OBJECTIVES: To examine potential gadolinium (Gd) accumulation in the brain of healthy mice after long-term oral administration of Gd-containing food pellets and to investigate whether Gd leads to adverse central nervous system (CNS) effects, specifically focussing on locomotor impairment in Gd exposed compared to control animals. MATERIALS AND METHODS: The local Animal Experimental Ethics Committee approved all procedures and applications. Fifteen female C57Bl/6 mice were orally exposed to a daily intake of 0.57 mmol Gd chloride/ kg body weight over a period of 90 weeks from the age of 4 weeks on. Gd-free, but otherwise equivalent experimental diets were given to the control group (N = 13).

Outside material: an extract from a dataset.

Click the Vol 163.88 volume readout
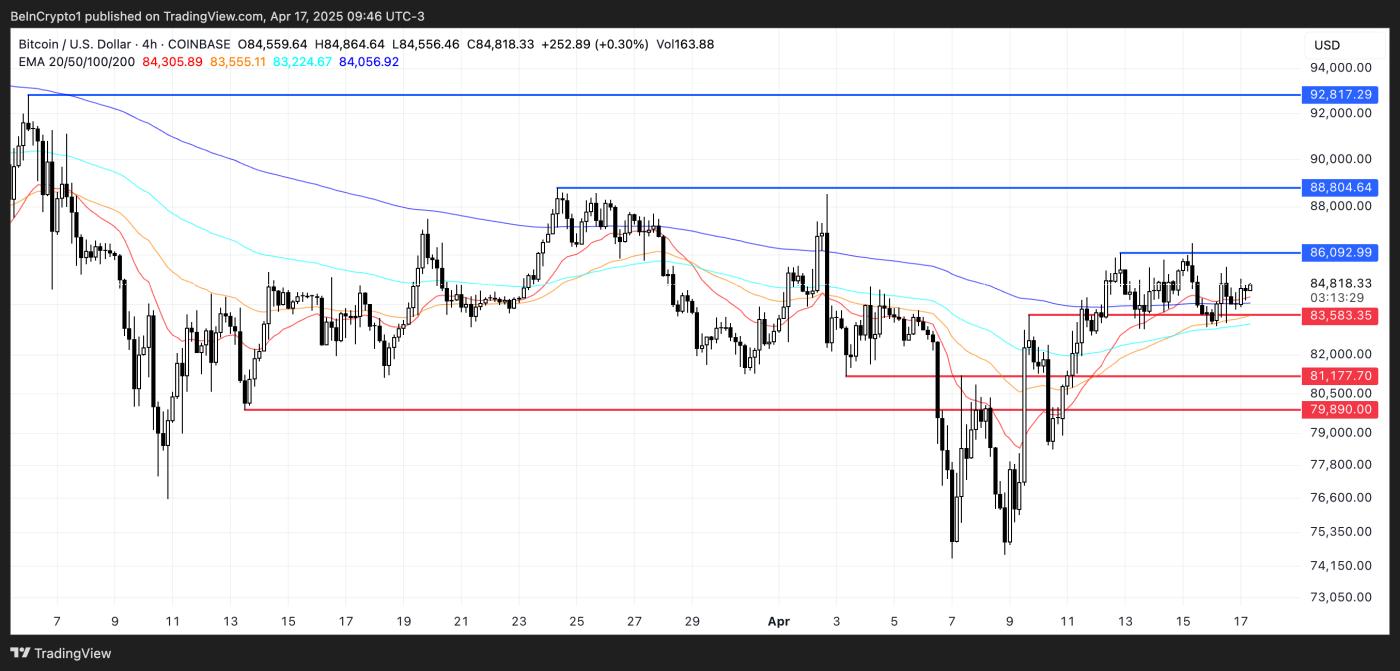1400x671 pixels. point(685,44)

The animals were monitored daily by animal caretakers regarding any visible signs of distress and evaluated clinically every four weeks for the first 60 weeks and afterwards every two weeks for a better temporal resolution of potential long-term effects regarding impairment of motor performance and loss of body weight. The individual Gd content was measured using mass spectrometry in a sub-cohort of N = 6 mice. RESULTS: The absolute brain Gd levels of the Gd-exposed mice were significantly increased compared to control mice (0.033± 0.009 vs. 0.006± 0.002 nmol Gd/ g brain tissue). Long-term oral Gd exposure over almost the entire life-span did not lead to adverse CNS effects including locomotor changes (rotarod performance, p = 0.1467) in healthy mice throughout the study period. Gd-exposed mice showed less increased body weight compared to control mice during the study period (p = 0.0423). Histopathological alterations, such as hepatocellular vacuolization due to fatty change in the liver and a loss of nucleated cells in the red pulp of the spleen, were found in peripheral organs of both groups. CONCLUSIONS: Low levels of intracerebral Gd caused by chronic oral exposure over almost the entire life span of mice did not lead to alterations in locomotor abilities in healthy mice throughout the normal aging process.